Copy every line in the records below that contains the word "arrow".

(Collected data)

===============

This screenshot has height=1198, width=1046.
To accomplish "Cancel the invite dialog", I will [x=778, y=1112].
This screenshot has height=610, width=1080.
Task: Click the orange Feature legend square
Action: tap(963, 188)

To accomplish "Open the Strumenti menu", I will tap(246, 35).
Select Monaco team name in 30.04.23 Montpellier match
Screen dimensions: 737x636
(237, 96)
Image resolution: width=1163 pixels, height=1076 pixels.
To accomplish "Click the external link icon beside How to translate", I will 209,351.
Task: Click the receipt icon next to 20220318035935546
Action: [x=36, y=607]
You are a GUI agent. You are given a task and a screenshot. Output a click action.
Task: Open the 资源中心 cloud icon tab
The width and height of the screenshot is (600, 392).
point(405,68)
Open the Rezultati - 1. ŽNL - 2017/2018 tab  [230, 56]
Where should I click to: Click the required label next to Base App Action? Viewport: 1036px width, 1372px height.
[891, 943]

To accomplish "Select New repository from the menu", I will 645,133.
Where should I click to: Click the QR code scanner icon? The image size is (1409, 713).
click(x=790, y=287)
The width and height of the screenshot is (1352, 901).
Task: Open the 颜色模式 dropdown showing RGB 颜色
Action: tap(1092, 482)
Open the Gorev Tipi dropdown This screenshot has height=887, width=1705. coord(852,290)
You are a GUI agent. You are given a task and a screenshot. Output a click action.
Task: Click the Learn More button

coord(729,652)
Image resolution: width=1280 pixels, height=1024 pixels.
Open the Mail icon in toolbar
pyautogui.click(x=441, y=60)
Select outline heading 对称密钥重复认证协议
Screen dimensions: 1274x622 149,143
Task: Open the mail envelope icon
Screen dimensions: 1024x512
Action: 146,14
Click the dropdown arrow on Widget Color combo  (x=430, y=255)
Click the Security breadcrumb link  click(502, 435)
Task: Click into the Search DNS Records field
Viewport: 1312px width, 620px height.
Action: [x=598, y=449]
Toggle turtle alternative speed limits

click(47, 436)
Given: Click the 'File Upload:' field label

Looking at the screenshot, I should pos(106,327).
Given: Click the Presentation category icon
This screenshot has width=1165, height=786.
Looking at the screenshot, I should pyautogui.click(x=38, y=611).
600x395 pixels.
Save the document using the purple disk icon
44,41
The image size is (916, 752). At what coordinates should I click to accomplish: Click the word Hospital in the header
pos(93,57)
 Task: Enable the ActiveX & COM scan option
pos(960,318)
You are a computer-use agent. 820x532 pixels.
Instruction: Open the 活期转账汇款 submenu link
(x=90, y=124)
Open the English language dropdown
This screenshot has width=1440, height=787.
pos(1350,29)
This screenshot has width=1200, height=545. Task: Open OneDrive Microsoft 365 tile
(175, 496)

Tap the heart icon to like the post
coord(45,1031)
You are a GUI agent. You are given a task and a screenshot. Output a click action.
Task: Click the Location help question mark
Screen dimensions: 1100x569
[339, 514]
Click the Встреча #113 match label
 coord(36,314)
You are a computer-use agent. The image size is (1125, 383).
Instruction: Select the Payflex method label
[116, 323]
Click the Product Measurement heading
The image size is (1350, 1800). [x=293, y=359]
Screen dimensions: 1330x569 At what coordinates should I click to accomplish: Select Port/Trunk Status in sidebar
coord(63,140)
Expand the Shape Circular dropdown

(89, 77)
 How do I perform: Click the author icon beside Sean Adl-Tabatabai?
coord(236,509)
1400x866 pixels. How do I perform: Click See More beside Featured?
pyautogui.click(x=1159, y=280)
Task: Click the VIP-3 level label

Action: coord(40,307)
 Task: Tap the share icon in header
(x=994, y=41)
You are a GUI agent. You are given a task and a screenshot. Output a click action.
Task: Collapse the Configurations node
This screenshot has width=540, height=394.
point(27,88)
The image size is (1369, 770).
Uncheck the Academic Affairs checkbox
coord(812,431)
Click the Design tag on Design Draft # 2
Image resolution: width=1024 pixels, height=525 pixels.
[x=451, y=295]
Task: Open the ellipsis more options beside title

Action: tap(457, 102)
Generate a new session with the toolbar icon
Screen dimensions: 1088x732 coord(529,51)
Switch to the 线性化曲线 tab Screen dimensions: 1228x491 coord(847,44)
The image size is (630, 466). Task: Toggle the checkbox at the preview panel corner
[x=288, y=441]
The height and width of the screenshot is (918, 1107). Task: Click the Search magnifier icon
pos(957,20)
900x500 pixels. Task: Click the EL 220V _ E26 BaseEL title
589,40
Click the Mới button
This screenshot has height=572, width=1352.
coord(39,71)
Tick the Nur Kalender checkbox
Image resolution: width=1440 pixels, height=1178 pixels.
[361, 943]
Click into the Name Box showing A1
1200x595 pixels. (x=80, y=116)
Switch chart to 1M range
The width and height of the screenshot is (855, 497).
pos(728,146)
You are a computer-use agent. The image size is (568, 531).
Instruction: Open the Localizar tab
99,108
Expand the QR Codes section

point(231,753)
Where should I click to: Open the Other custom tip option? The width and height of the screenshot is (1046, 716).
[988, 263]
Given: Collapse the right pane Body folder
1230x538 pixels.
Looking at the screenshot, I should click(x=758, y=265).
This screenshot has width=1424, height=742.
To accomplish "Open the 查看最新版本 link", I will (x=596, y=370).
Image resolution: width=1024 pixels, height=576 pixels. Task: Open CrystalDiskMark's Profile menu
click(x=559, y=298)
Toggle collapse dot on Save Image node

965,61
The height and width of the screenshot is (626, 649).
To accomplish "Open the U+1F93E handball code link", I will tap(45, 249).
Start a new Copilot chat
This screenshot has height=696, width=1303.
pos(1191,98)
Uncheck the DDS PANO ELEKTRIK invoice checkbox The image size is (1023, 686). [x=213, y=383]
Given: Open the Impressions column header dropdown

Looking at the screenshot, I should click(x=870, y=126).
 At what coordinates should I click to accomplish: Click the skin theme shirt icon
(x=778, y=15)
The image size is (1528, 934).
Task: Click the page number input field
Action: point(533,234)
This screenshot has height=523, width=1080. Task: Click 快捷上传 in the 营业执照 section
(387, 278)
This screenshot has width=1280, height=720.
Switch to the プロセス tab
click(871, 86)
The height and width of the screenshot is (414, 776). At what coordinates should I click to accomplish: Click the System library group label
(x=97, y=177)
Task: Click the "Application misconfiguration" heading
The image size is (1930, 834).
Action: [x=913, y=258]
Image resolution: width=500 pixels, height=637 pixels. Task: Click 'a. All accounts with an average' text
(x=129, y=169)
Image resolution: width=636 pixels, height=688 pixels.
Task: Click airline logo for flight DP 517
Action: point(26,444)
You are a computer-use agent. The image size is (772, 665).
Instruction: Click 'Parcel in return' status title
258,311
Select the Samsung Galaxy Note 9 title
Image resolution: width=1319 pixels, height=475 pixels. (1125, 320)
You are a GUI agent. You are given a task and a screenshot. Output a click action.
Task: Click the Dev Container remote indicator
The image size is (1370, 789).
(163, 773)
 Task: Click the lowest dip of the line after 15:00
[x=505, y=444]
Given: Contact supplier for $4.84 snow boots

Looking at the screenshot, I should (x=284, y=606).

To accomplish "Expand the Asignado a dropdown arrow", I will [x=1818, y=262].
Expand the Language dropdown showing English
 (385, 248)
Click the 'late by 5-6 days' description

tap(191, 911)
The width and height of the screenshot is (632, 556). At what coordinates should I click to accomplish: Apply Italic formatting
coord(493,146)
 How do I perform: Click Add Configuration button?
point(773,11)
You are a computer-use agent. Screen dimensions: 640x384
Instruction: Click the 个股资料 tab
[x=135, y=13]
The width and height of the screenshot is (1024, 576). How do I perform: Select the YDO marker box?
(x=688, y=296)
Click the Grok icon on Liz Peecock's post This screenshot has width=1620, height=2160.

===============

▸ **OUTPUT BELOW**:
Click the dropdown arrow on Widget Color combo  (x=430, y=255)
To accomplish "Expand the Asignado a dropdown arrow", I will [x=1818, y=262].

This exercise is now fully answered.